Pero la historia va a que un día, y ya retomo el hilo, saliendo de escabecharnos unos buñuelitos con Popular por la Avenida Jiménez abajo, escuchamos unos gritos. Yo, que era gruesito pero ágil, salí corriendo de inmediato hacia el tumulto, con Montezuma detrás. Y ahí vino lo bueno, la primera chumbimba, porque cuando estaba por llegar oí un ruido y luego un vientico rápido que hacía ffft, pasándome al lado. Me agaché para no hacer blanco fácil y fui a protegerme detrás de una volqueta ya con la pistola en la mano. Miré para atrás y vi a Montezuma acurrucado contra un portal tratando de decirme: «¿Cccc cuá… cuántos son?», y yo, sudando por dentro, le grité que no sabía, que tratáramos de acercarnos. Pero dicho esto una ráfaga de tiros me cayó encima pulverizando los vidrios de la volqueta y clavándose en el chasis del carro que tenía detrás, y luego otra, y desde el suelo vi que varias personas salían corriendo de una sucursal del Banco Popular. Montezuma seguía queriendo decirme algo pero no lograba hablar, por lo que yo me lancé hasta un taxi que estaba adelante e hice varios tiros contra el montón. No vi nada, y cuando estaba recargando Montezuma llegó a mi lado y me dijo: «Llll… le di… dio al vivivi vidrio del ccca… carro.» Y efectivamente, los asaltantes intentaban escaparse en un Alpine que tenía los vidrios rotos, y yo saqué la mano por un lado y volví a descargar la pistola contra el móvil delictivo al tiempo que le decía a Montezuma que atravesara la calle y los agarrara desde allá. Él me dijo «Bbbbu… bueno» y se fue, y a plomo cruzado los inmovilizamos hasta que llegaron refuerzos y pudimos agarrarlos.

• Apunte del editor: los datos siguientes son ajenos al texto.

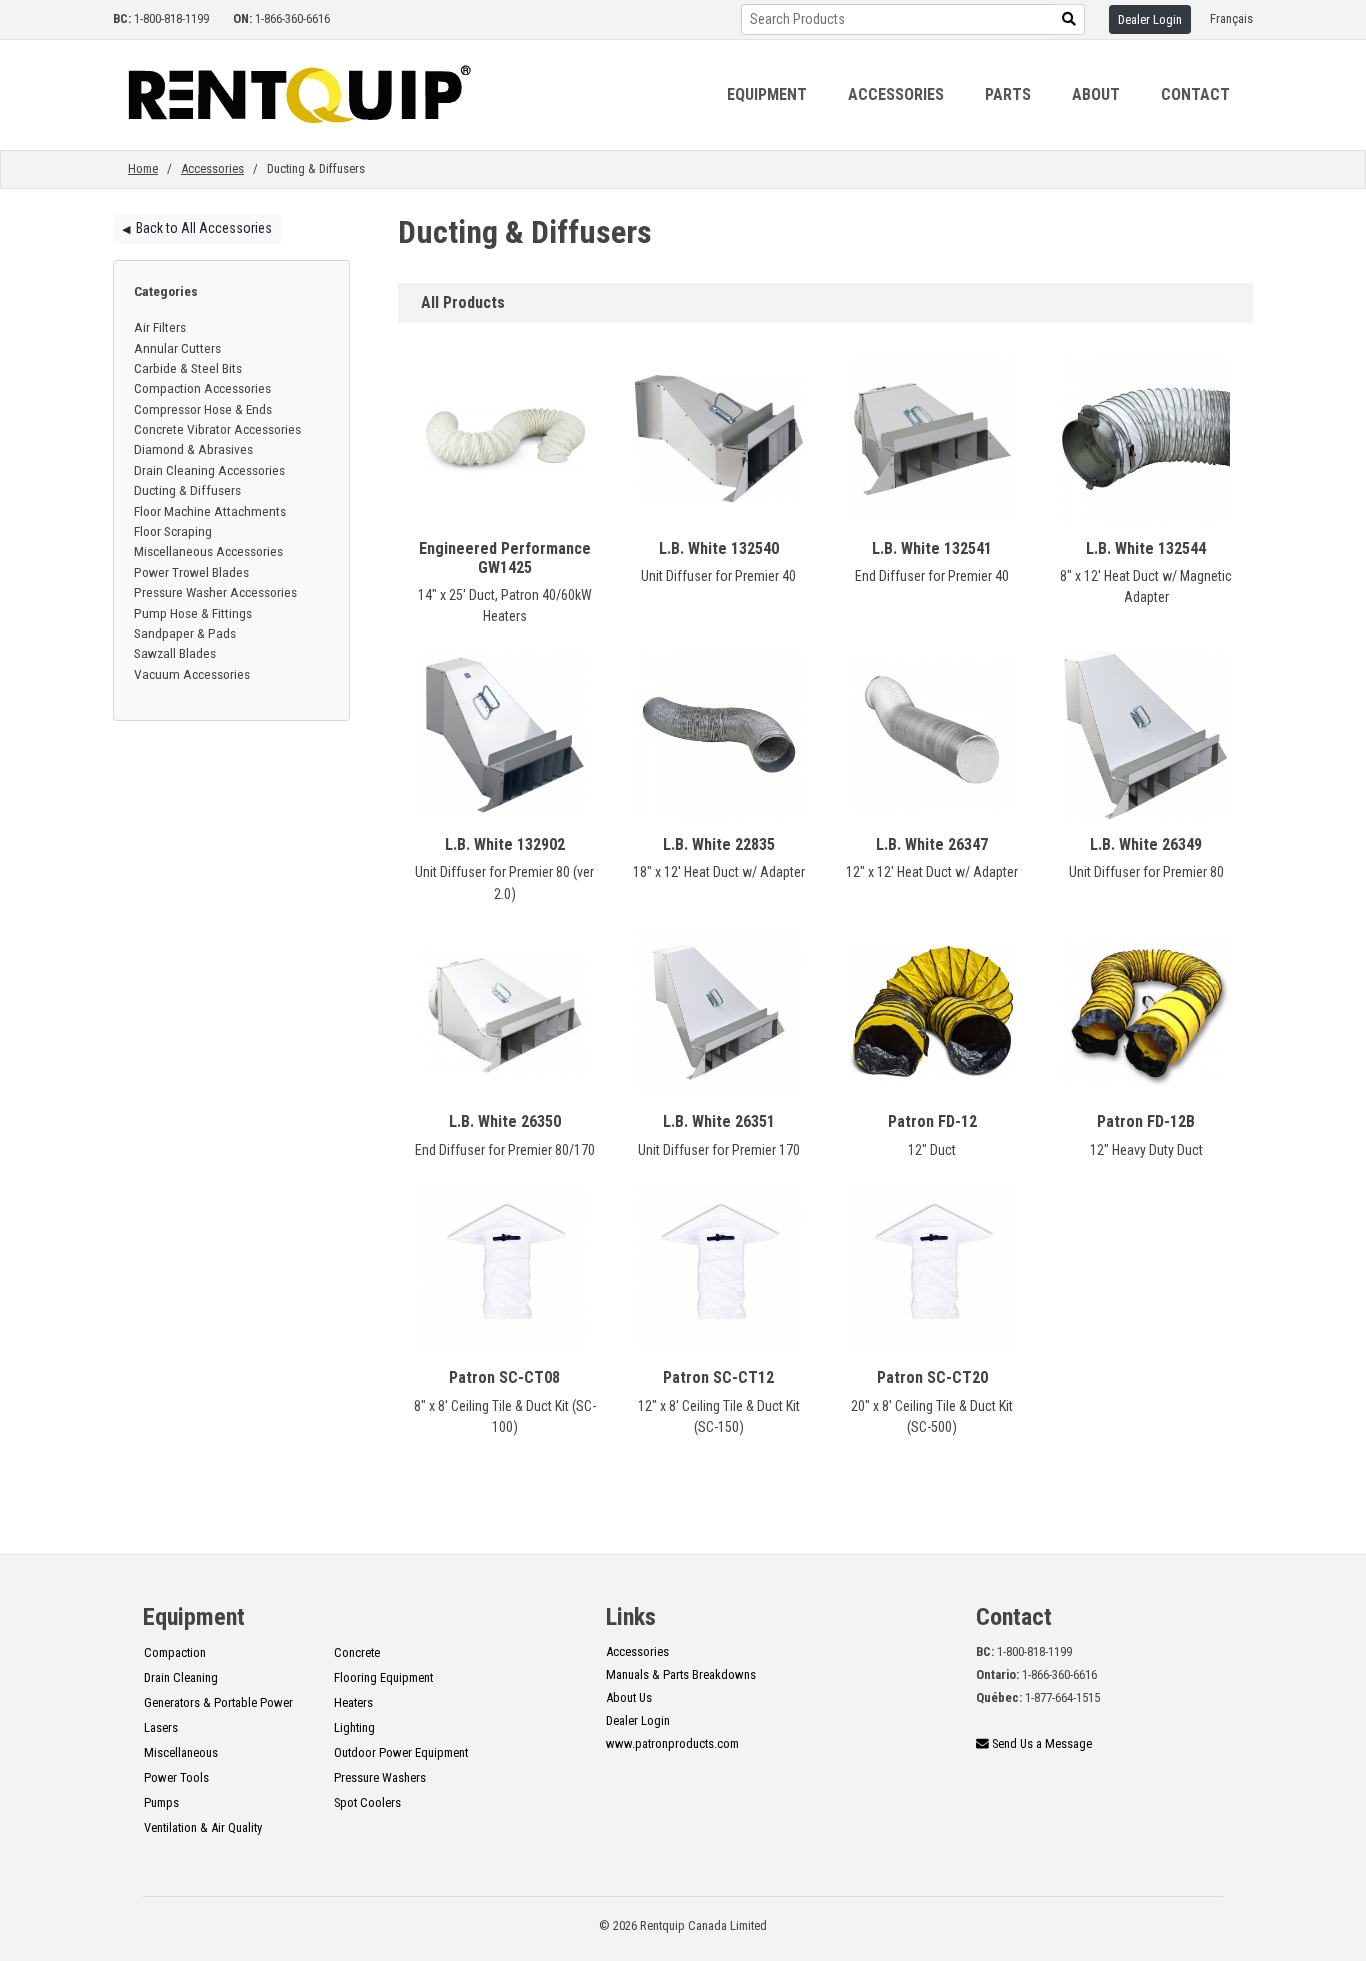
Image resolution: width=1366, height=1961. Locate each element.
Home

Pasado el peligro yo sentí los miembros congelados, el sudor enfriándose por debajo de la guerrera y un vacío en el cuerpo, como si tuviera los músculos de vidrio. De vuelta en la estación el sargento Chumpitaz nos felicitó, y cuando volvimos a salir a la calle yo sentía que esa sensación de cristal roto en las venas continuaba. Entonces me decidí, y como quien no quiere la cosa fui llevando a Montezuma hasta las afueras del estadio El Campín, y con una disculpa le dije que paráramos, que después del susto había que darse un gustico, algo de ganancia para el espíritu. Y oh sorpresa: yo, que estaba avergonzado de lo que le proponía, fui el que al final tuvo que decirle no más, compañero, se nos va a reventar el estómago, porque Montezuma, si bien flaquito, era un cucharón de roca que se metió delante mío y sin rechistar cuatro porciones de papa criolla, seis pedazos de morcilla y dos platos de lechona.